[Saved data entries]
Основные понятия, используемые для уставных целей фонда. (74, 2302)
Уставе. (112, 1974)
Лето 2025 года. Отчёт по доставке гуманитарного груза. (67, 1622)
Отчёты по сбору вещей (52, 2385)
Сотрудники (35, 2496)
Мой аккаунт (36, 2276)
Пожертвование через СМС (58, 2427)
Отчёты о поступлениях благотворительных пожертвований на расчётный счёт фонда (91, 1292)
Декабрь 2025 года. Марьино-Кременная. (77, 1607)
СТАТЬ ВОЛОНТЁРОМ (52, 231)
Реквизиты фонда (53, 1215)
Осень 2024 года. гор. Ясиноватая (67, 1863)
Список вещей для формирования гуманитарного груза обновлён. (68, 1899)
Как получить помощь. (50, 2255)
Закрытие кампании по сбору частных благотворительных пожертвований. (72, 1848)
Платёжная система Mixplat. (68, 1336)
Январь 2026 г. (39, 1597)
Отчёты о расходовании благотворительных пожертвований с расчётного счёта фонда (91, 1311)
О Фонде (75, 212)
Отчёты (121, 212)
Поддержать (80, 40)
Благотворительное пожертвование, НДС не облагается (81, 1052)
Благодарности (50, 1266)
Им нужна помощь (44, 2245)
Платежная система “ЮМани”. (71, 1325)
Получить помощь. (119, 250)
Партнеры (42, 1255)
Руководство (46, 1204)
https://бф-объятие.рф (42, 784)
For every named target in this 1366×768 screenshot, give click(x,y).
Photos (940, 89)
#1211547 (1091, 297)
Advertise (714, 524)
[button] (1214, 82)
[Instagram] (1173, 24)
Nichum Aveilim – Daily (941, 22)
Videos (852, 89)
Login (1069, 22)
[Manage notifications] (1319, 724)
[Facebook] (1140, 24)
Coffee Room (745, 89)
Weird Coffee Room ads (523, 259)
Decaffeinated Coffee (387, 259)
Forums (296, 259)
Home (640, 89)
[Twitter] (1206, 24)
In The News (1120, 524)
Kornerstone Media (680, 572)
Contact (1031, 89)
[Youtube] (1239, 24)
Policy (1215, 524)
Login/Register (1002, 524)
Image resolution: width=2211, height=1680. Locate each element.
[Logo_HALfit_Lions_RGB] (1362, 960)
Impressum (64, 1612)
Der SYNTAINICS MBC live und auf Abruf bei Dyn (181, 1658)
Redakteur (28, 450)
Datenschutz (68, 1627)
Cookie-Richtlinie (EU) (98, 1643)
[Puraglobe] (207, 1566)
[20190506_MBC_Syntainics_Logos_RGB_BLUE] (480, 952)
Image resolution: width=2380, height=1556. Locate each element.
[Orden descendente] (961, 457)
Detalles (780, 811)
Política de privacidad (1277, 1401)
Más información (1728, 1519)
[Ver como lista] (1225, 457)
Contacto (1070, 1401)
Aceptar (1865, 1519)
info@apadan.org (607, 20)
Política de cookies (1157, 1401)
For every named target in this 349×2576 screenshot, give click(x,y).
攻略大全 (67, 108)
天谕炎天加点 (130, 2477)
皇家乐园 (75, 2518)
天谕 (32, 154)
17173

Problem to work on:
Each line that has the word "Coffee" counts once. How many such lines are in the data? Give the number alone.

Response:
3